The team discovered that they may improve the model’s performance much more through the use of a method called “self-training,” where the model uses its own predictions to show itself, effectively learning without human supervision and extra annotated training data.The self-training method significantly improved performance on a bunch of downstream tasks, including sentiment evaluation, question-answering, and news classification. It outperformed each Google’s LaMDA and FLAN in zero-shot capabilities, GPT models, and other supervised algorithms.

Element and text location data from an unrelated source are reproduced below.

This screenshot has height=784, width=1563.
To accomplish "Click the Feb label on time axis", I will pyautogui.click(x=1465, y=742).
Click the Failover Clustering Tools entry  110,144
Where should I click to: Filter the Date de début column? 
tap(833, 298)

Nevertheless, one challenge with self-training is that the model can sometimes generate incorrect or noisy labels that harm performance. To beat this, they developed a brand new algorithm called ‘SimPLE’ (Easy Pseudo-Label Editing), a process to review and modify the pseudo-labels made in initial rounds of learning. By correcting any mislabeled instances, it improved the general quality of the self-generated labels. This not only made the models more practical at understanding language, but more robust when faced with adversarial data.

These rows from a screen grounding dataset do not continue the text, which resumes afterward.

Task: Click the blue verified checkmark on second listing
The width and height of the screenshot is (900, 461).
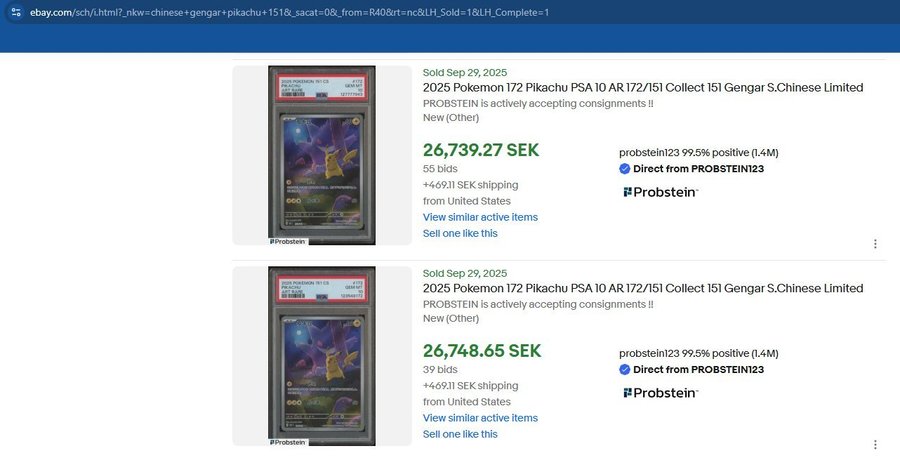Action: click(x=625, y=370)
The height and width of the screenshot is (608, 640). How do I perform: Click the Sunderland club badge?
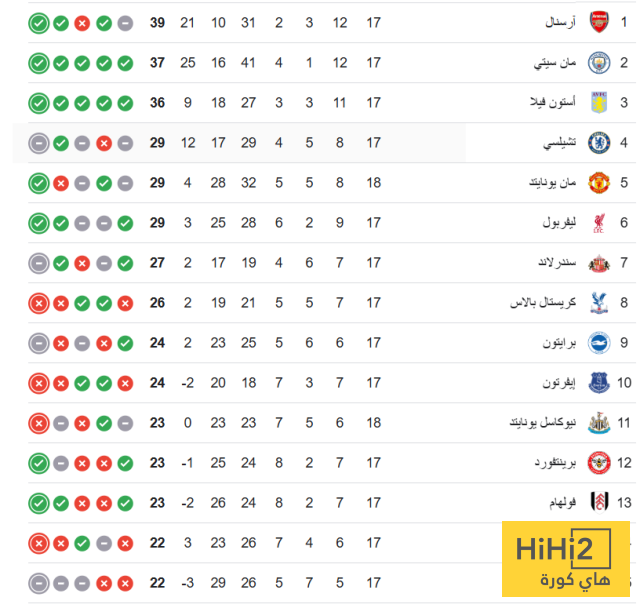pos(598,263)
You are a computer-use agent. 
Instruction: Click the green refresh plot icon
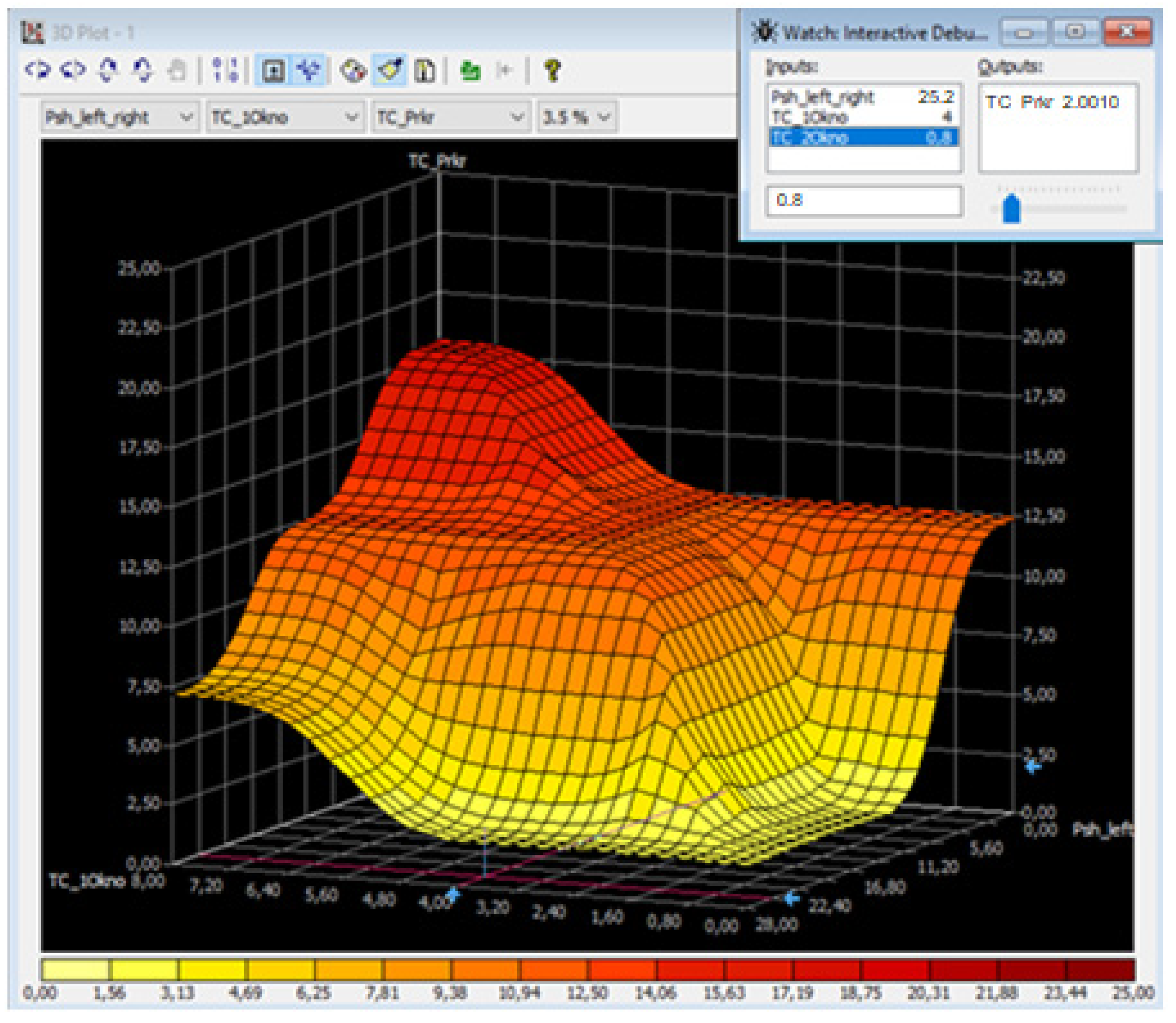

As with most research, there are some limitations. The self-training on multi-class classification tasks didn’t perform in addition to on binary natural language understanding tasks, indicating the challenge of applying entailment models to multi-choice tasks.
“This research presents an efficient and effective solution to train large language models (LLMs) by formulating natural language understanding tasks as contextual entailment problems and employing a pseudo-labeling self-training mechanism to include large quantities of unlabelled text data within the training process,” adds CSAIL Senior Research Scientist James Glass, who can be an creator on the paper. “While the sphere of LLMs is undergoing rapid and dramatic changes, this research shows that it is feasible to provide relatively compact language models that perform thoroughly on benchmark understanding tasks in comparison with their peers of roughly the identical size, and even much larger language models.”
“Entailment task is a preferred proxy to guage “understanding” of a given context by an AI model,” says Leonid Karlinsky, research staff member on the MIT-IBM Watson AI Lab. “It’s utilized in many areas analyzing models with unimodal, like LLMs, and and multi-modal, like VLMs [visual language models]inputs, simplifying the duty of question-answering a few given input context to a binary classification problem — does this context entail a certain (e.g., text) conclusion or not? This paper makes two contributions on this space. First, it proposes a solution to improve the zero-shot (without additional tuning) NLU performance and robustness to adversarial attacks via tuning with synthesized (specialized) entailment tasks generated for the primal NLU task. Second, it offers a self-supervised SimPLE method including pseudo-labeling and confidence-based filtering to further improve large LLMs’ NLU performance.”
Luo and Glass wrote the paper with Yoon Kim, a CSAIL member and assistant professor in MIT’s Department of Electrical Engineering and Computer Science, and Jiaxin Ge of Peking University. Their work will probably be presented on the meeting of the Association for Computational Linguistics in Toronto, Ontario this July. This research was supported by a grant from the Hong Kong Innovation AI program.